» Text section:
******

TABLE-US-00001 TABLE 1 Item Number Value User 8 5 males, 3 females Gesture 9 LeftRight, RightLeft, TopBottom, BottomTop, Fist, Openhand, UpDown, DownUp, Flip Environment 5 0 lux, 150 lux, 350 lux, 700 lux, 2000 lux

[0043] Recognition Accuracy: The classification accuracy of the embodiment with different design choices and different environment settings. Ask eight users to perform each gesture 20 times. Besides, to investigate the robustness for various environments, one user is asked to perform each gesture 50 times in each environment. By default, the average of 10-fold cross-validation is used as the final result.

[0044] Different Feature Sets. In order to show the effectiveness of the key features, the recognition accuracies trained with different sets of features are compared. Feature set 1 only includes the time series of E.sub.0, E.sub.1 and E.sub.2, which are the power of DC, f.sub.1 and f.sub.2 respectively. Feature set 2 contains the four key features. FIG. 6 illustrates the confusion matrices of the recognition framework trained with the two feature sets, separately. It is observed that feature set 2 achieves 96.1% accuracy compared to that of 87.3% for the feature set 1. Especially, for the four gestures “TopBottom”, “BottomTop”, “Openhand” and “Fist”, the accuracy is improved from 79.6% to 95.3% with the two carefully designed features, i.e., R.sub.12 and E.sub.0(t)′*E.sub.1(t)′.

[0045] Different Lighting Environments: Test 5 static environments that correspond to common lighting conditions: (1) A completely dark room, where the light intensity is 0 lux. (2) A conference room with the lighting infrastructure on at night. The average light intensity is about 150 lux. (3) A lounge environment in the day time, where the average light intensity in the room is about 350 lux. (4) A normal office in the day time with sunlight and lighting infrastructure. The average light intensity is about 700 lux. (5) A bright corridor besides a window in the afternoon. The average light intensity is about 2000 lux.

******

» Extracted entries:
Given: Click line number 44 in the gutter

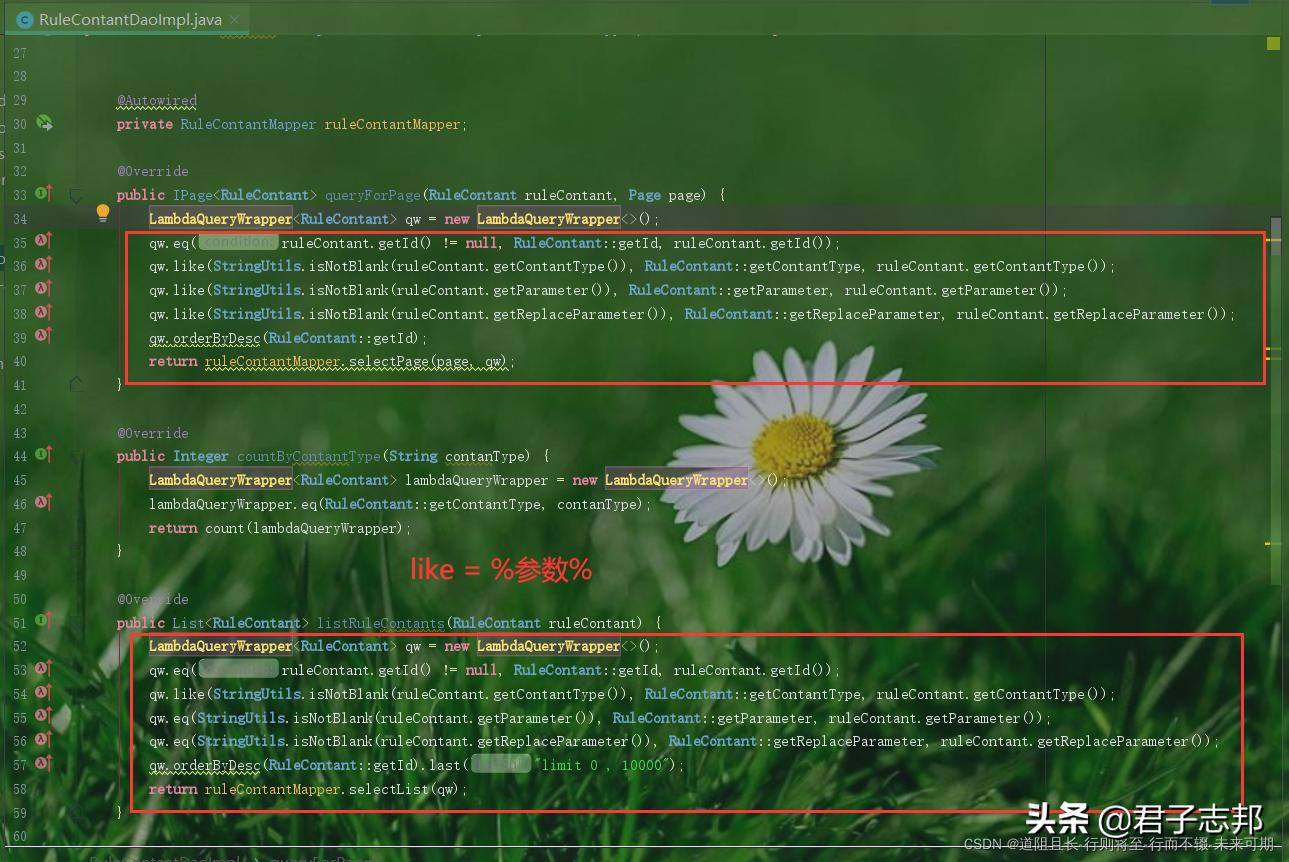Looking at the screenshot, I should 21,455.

******

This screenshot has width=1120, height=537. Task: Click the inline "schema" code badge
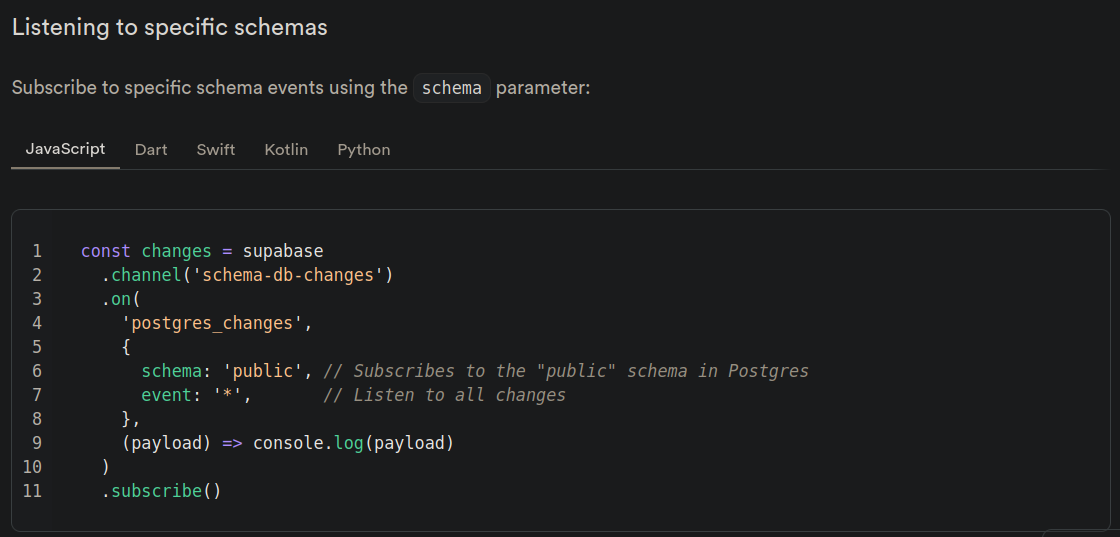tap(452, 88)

******

» Directive 1: Return the gesture recognition text from "TABLE-US-00001 TABLE 1" to "the final result.".
» Directive 2:
Answer these questions from the gesture recognition text:
(a) How many times is each of the eight users asked to perform each gesture?
(b) What accuracy does feature set 2 achieve?
(c) What is the average light intensity in the daytime lounge environment?

» Written solution 1:
TABLE-US-00001 TABLE 1 Item Number Value User 8 5 males, 3 females Gesture 9 LeftRight, RightLeft, TopBottom, BottomTop, Fist, Openhand, UpDown, DownUp, Flip Environment 5 0 lux, 150 lux, 350 lux, 700 lux, 2000 lux

[0043] Recognition Accuracy: The classification accuracy of the embodiment with different design choices and different environment settings. Ask eight users to perform each gesture 20 times. Besides, to investigate the robustness for various environments, one user is asked to perform each gesture 50 times in each environment. By default, the average of 10-fold cross-validation is used as the final result.

» Written solution 2:
(a) 20 times
(b) 96.1%
(c) About 350 lux